=== Source extract ===

------------------------------------------------

Wayrachaki Editora. By Edgardo Civallero

Wayrachaki Editora

Libraries without walls. Texts on critical librarianship, margins, memory, rebellious archives, community museums, information guerrilla, biodiversity and biblio-naturalism, semantics, and classification as resistance. What academic review committees dismiss as "subjective." What mainstream publishers don't know how to label. What the system cannot contain without taming.

▶ Visit Wayrachaki Editora.

 

El Zorro de Abajo Editora. By Edgardo Civallero

El Zorro de Abajo Editora

Sound and silence. Materials on traditional music, instrument-making, experimentation, oral sound traditions, and cultures that use rhythm to remember. What doesn't play on the radio. What doesn't fit in a score. What musicology has whitened, reduced, or erased. What resonates only if heard with other ears.

▶ Visit El Zorro de Abajo Editora.

 

Estudio paramuno. By Edgardo Civallero

Estudio paramuno

Some works — including narrative fiction and photography — are not part of either imprint. They are published under Estudio paramuno, a creative space for projects that fall outside editorial lines.

▶ Visit Estudio paramuno.

 

What These Imprints Are?

Our publishing imprints are shaped by context, necessity, and memory. They are not traditional brands or editorial lines, but situated platforms for sharing work that does not fit elsewhere — work written in the margins, in dialogue with territory, and against forgetting.

Both imprints were born from the need to publish work that does not adapt to the dominant molds — neither academically formatted, nor commercially viable, nor ideologically neutral. These are not labels for market segmentation. They are editorial refuges. Narrative thresholds. Makeshift shelters for text, sound, and silence. They exist because some writing needs to be printed in the fog, and some books demand a different kind of soil.

Each imprint has its own tone, format, and trajectory, but they share a common root: the refusal to outsource memory to systems that do not care for it.

These imprints are not platforms for prestige or publicity. They are memory devices. Political gestures. Sites of experimentation. We do not publish for recognition. We publish because some things must be remembered — and some must be said.

 

What Do We Publish?

We publish experimental manuals, field notes and fiction, sonic ethnographies, theoretical provocations, epistemological sketches, traced silences, and other materials that emerge from the margins — of disciplines, languages, and geographies.

Our titles may take the form of pamphlets, digital chapbooks, handmade editions, portable USB files, or books designed to rot well.

We don't ask our work to conform. We ask it to matter.

 

Where Do They Come From?

These imprints are based in the mountains of Quisquiza, near the páramo of Chingaza, among the native forest of the Colombian eastern Andes. They are shaped by dense mist, humidity, orchids, and yelling toucans. Every book is situated. Every paragraph knows moss and absence.

We write through winds crossing from Choachí and the Rio Blanco valley. We typeset with cold fingers, under the shadow of Tunjaque. We listen to what the land is saying.

------------------------------------------------

=== Available data ===
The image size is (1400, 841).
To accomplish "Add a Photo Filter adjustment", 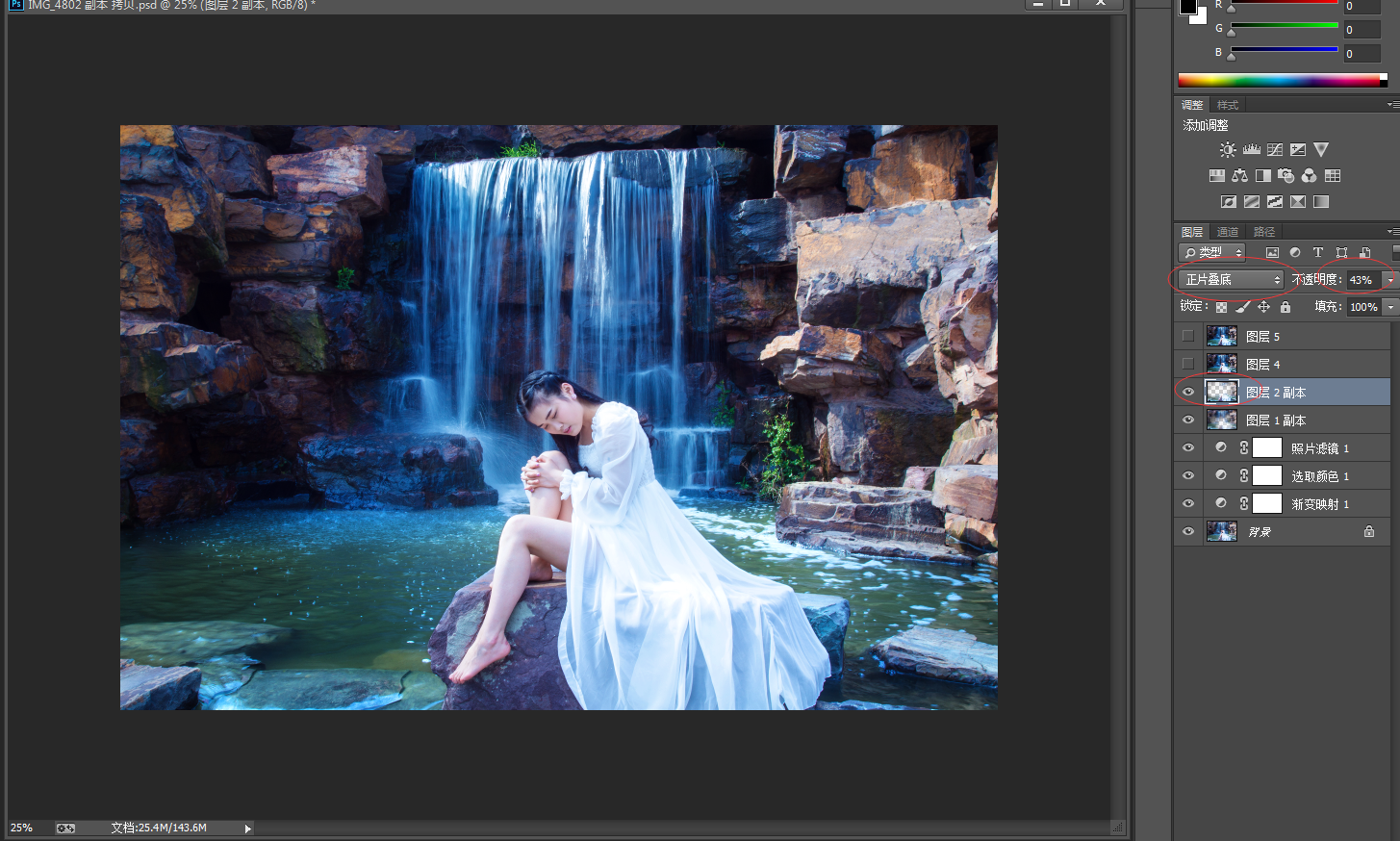I will point(1285,176).
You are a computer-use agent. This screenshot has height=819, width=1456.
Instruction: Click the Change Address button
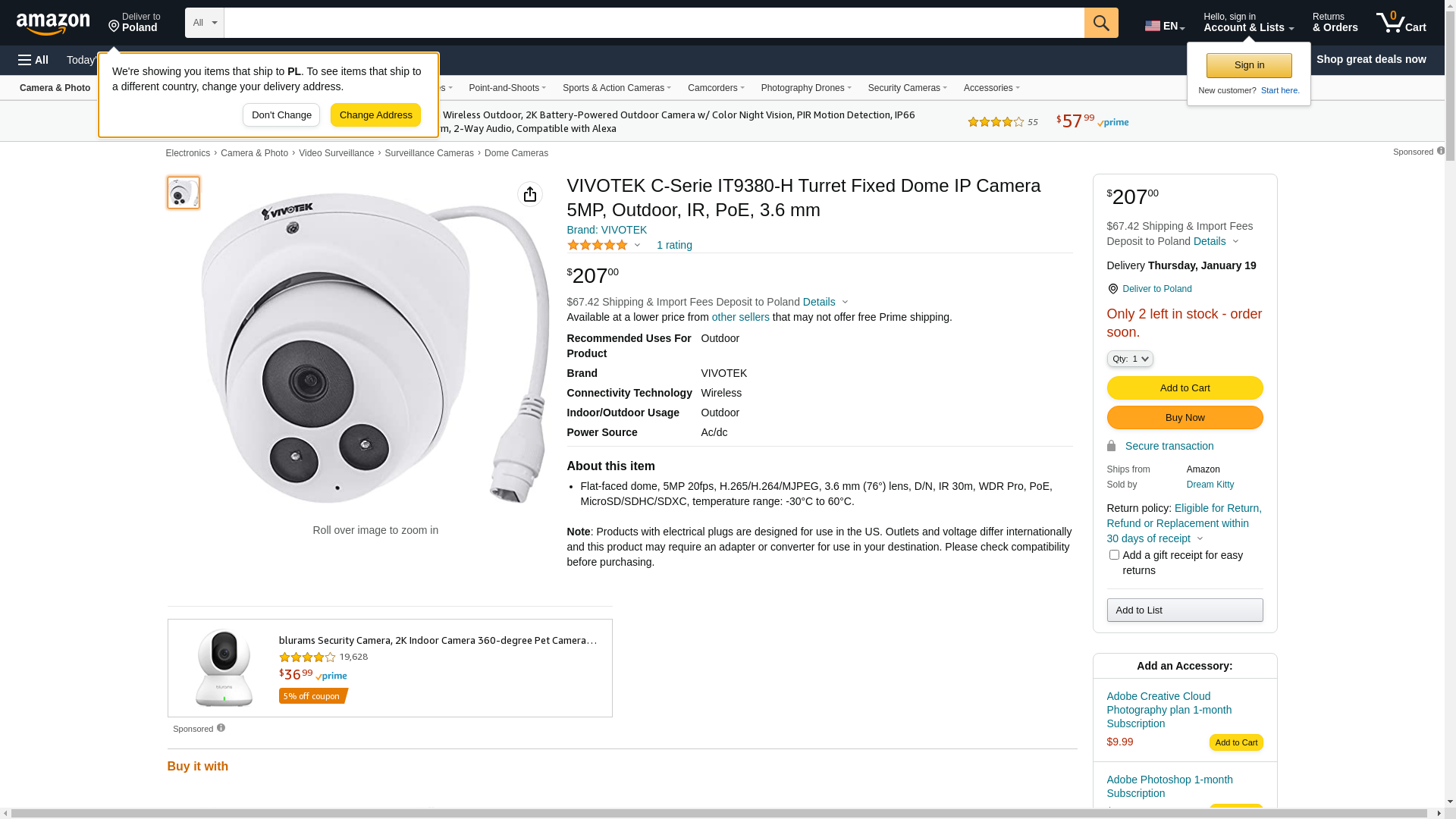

------------------------------------------------

=== Direction ===
Please copy everything from "These imprints are based" down to "moss and absence." in the imprints page, substituting "ferns" for "orchids".

=== Task answer ===
These imprints are based in the mountains of Quisquiza, near the páramo of Chingaza, among the native forest of the Colombian eastern Andes. They are shaped by dense mist, humidity, ferns, and yelling toucans. Every book is situated. Every paragraph knows moss and absence.